We can handle the issue of the stolen vehic?—”

“Not stolen!” I barked. Drat . I’d already compressed my anger; no need to launch back to 100. Still, I disapproved of people who evaded rules. Especially those in certain positions. I shouted out my license plate number and apologized for only knowing the last five of my VIN.

As Brown turned to order the officer closest to their vehicle to confirm what I’d just said, Walsh tried to pull away .

“Brown doesn’t outrank me,” Walsh spat. “Someone shoot this maniac.”

I gave his arm another squeeze. “Tell them! You lied about my car being stolen.” I looped an arm around his neck. “Aleksandr Chelomey told you to screw me over, huh?”

A questioning look passed over Walsh’s face as Brown lifted a hand. “Okay, okay. Let’s scale back.”

“No,” I said. “Tell your fellow officers who you work for, Walsh!”
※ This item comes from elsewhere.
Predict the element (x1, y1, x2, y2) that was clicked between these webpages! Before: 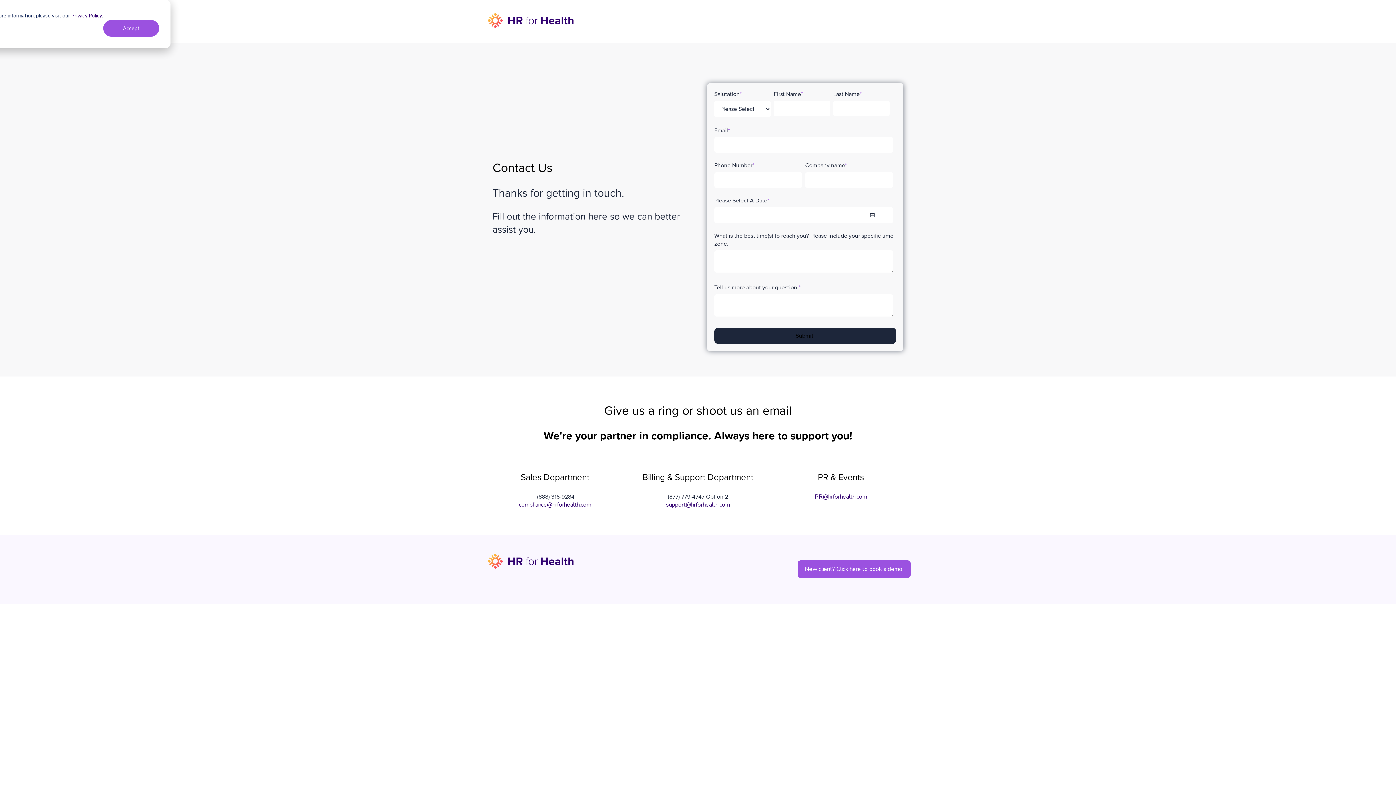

Walsh freed his elbow. When it flew forward for momentum, I shoved him away from me and toward Brown. The men went stumbling into each other.

Two seconds of chaos. Enough.

I expected to hear the crackle of gunfire, but clearly, that snake, Walsh, didn’t want to break protocol while his peers looked on.

Police could only shoot a fleeing suspect who posed an immediate threat.

I prayed Brown drilled it into the others that I wasn’t a threat at all as I sprinted back to my truck.

I reached down to grab the keys and closed myself in the vehicle.

Tears streamed down Jordyn’s face. “I thought they’d hur-hurt you.”

“I know, JorJor, I’m fine.” The Gladiator roared to life, the wheel rumbling beneath my palms. The engine gave a deep growl as I gunned the gas pedal.

I slammed the truck over a shopping cart and tore past an abandoned hatchback.

Sirens screamed behind me. All units tried to keep up after returning to their vehicles.

I twisted into a U-turn on the wide boulevard.

The Gladiator leaped over the center divider, tires screaming as they hit asphalt.